Read summary: 137 files, 41975 lines
Work summary: 439 clusters, 1608 members …

Once many files in the memory cache, and redirecting the output to /dev/null, the processing takes 3 seconds of real time on an Intel 486/100, which looks good. I was indeed afraid of some hidden O(n^2) behaviour¹, even if the program is mostly O(n*log(n)). Maybe one will discover or construct cases putting mdiff on its knees. So far, mdiff seemingly behaves well for the little problems given to it. If we devise and generate a more traditional diff-like output, in which all input files are relisted, this will add some time to the processing, but it will be only linear with regard with the total length of input files.

There is a clever optimized sorting algorithm for all substrings of a file, which might be generalised to handle words or lines for mdiff.

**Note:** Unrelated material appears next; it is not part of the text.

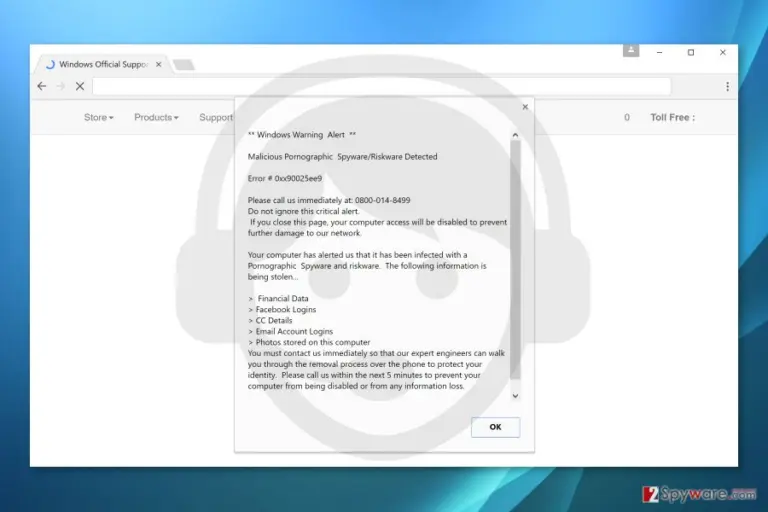Screen dimensions: 768x512
Task: Click the dialog's vertical scrollbar thumb
Action: pyautogui.click(x=515, y=260)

But since the program is already faster than we initially expected, there is no emergency to resort to using such an algorithm.

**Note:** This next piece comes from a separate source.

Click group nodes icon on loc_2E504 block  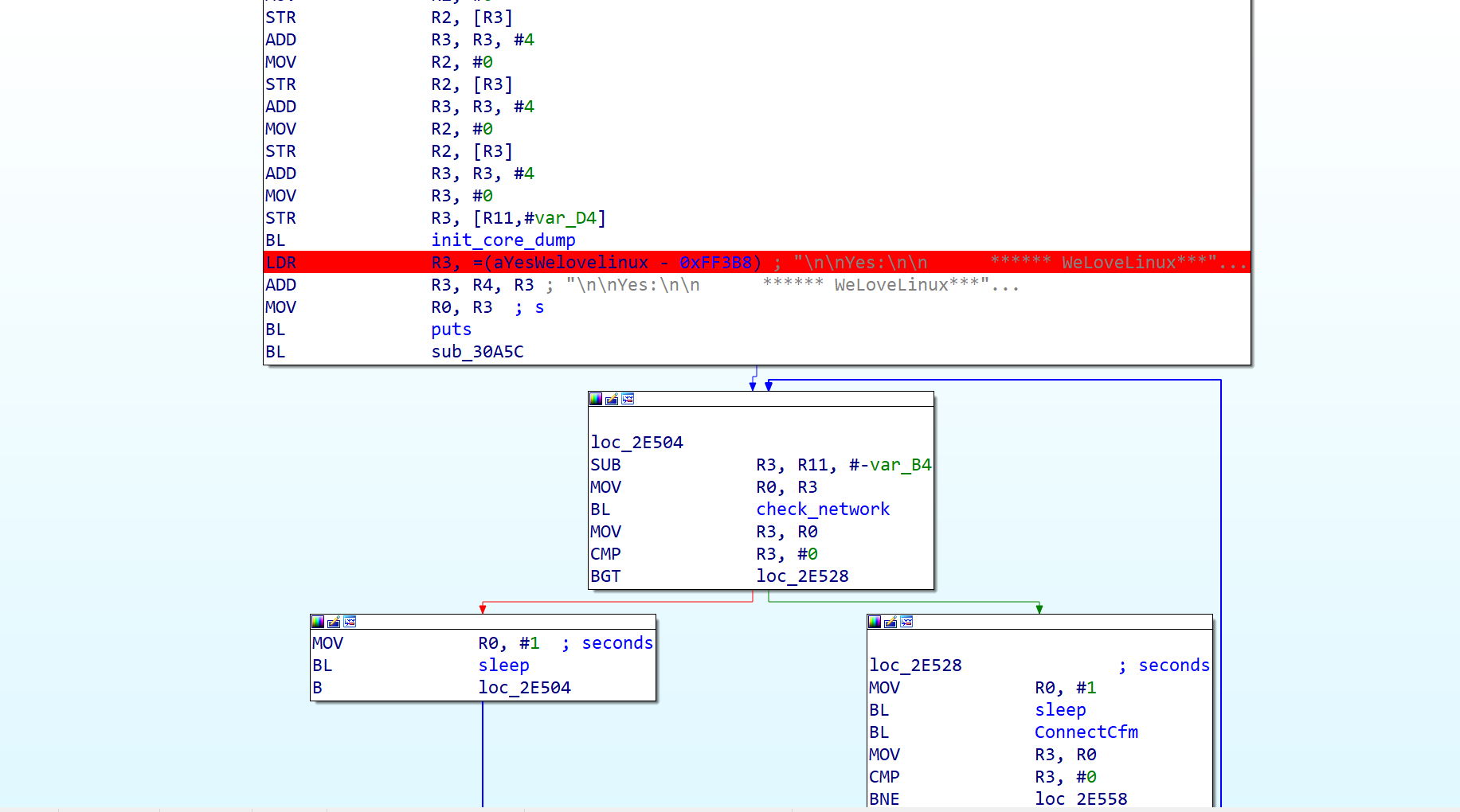pyautogui.click(x=628, y=399)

Trading complexity for clarity

When lines repeat a lot, there are surprisingly many ways to relate blocks of lines, and reporting them all can make very hairy listings. Any choice about reporting similarities, or not, is somewhat arbitrary, but we ought to make some of such choices for the program to be practical. Some of these choices are detailed here.

If all members of a given cluster A are proper subsets of all members of another given cluster B, then cluster A is wholly forgotten. However, let’s presume for example that there are more members in A than in B. Then, some members of A necessarily appear unrelated to any member of B. In such case, it has been decided more useful to report all occurrences of A members, even those embedded within occurrences of B members. When only interested in members B, annotations pertaining to A may be perceived as clutter. However, when interested in members of A, getting all of them is probably the most useful choice.

It sometimes happen that members of a very same cluster overlap. In the string ‘a a a’, there are two overlapping members for the cluster represented by the string ‘a a’, one from the first two ‘a’, another from the last two ‘a’. In such cases, one member of such an overlap is automatically chopped so the overlap does not occur.

White lines and items containing only delimiters are the possible source of a lot of complexity, if these are fully taken as significant. Since this does not add much to clarity, they are better ignored, usually, through using --ignore-blank-lines (-B) or --ignore-delimiters (-j). Increasing the value of --minimum-size=items (‘-J items’) option also cut off complexity in favor of clarity, yet some small matches may then go unnoticed. Exactly how to best adjust the items value is left for the user to decide.

Footnotes

(1)

n is the total number of lines.